start
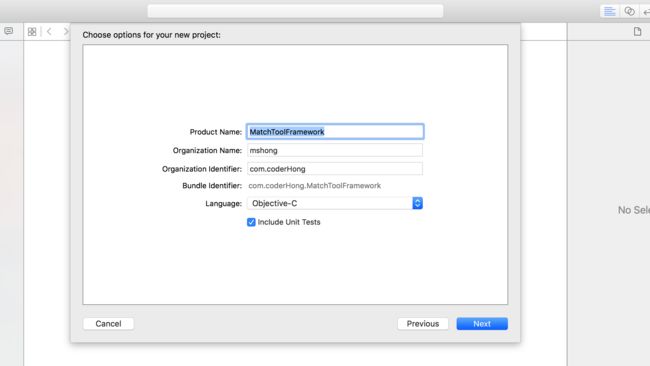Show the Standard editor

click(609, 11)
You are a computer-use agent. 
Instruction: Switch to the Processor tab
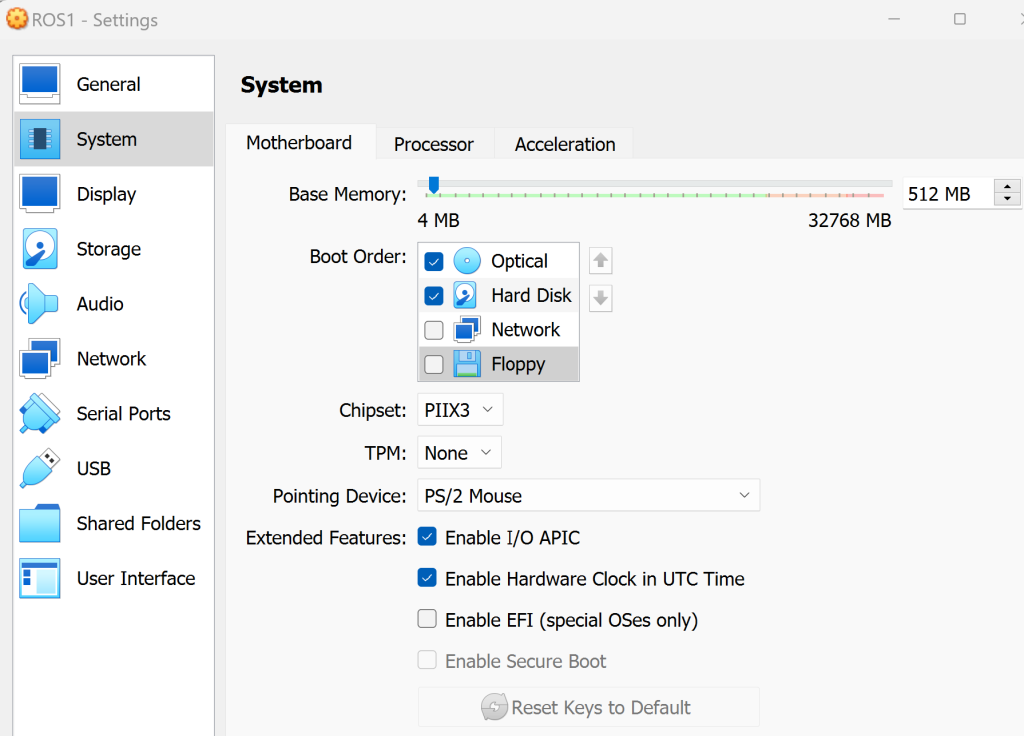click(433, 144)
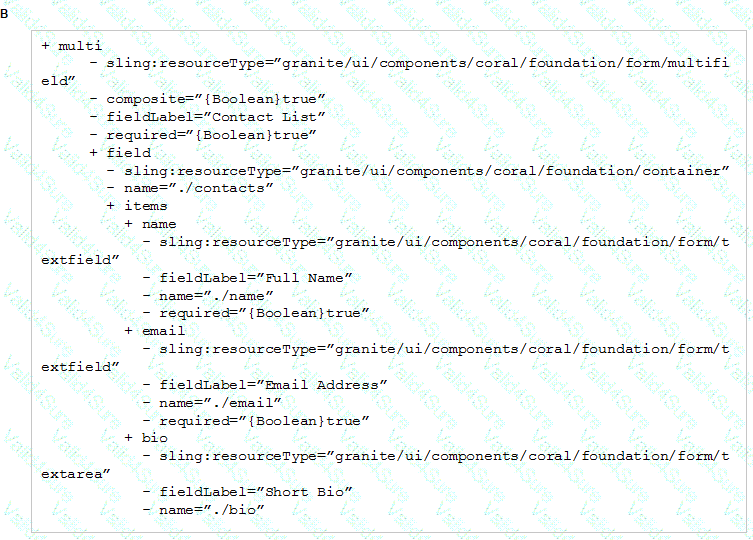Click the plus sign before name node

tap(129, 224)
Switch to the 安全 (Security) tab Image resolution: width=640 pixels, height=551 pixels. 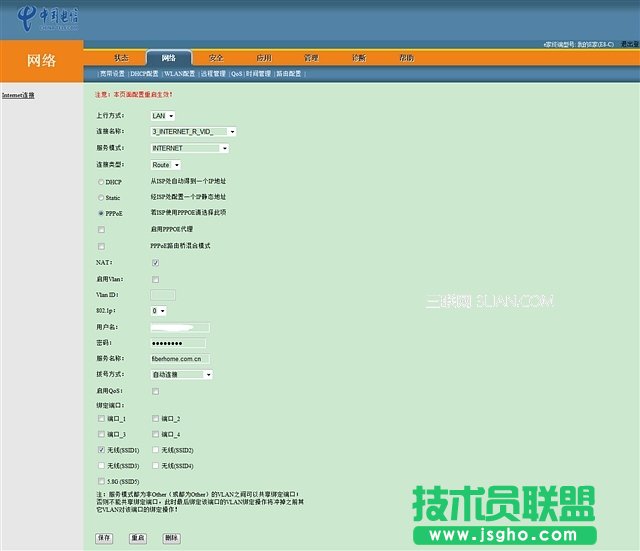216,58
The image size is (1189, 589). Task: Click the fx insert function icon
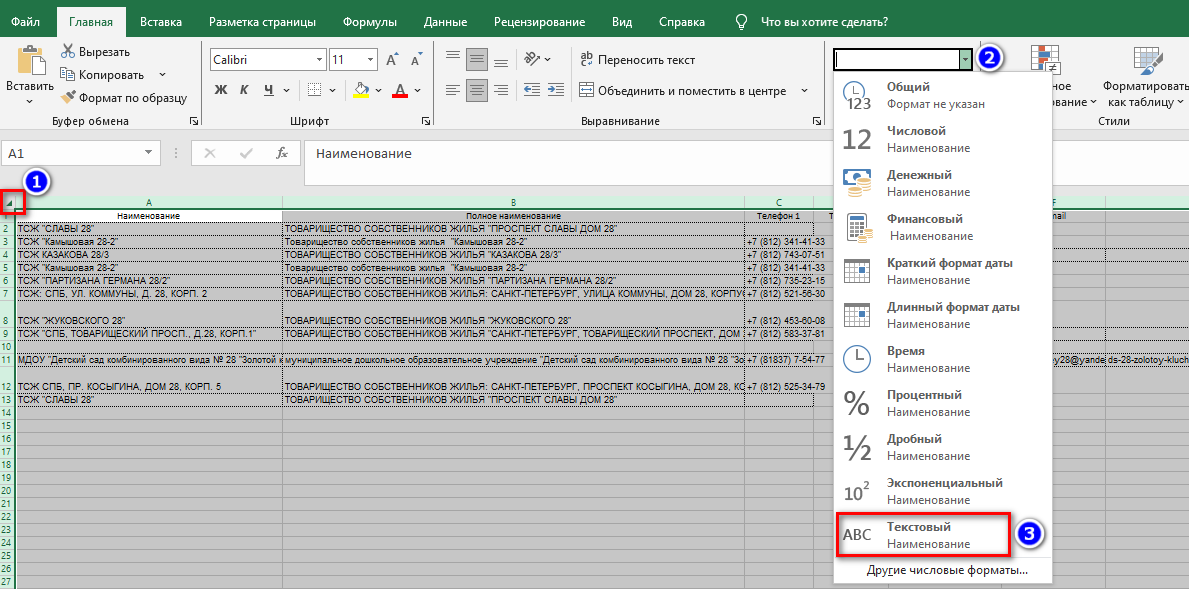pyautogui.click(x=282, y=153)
end
Arrange the data from the line containing "The image size" (that line included) through the end of the data as a Markdown table with the columns Row and Line. Leave out the pictures and any blank lines.

- _SOLUTION_
| Row | Line |
|---|---|
| 1 | The image size is (1189, 589). Task: Click the fx insert function icon |
| 2 | pyautogui.click(x=282, y=153) |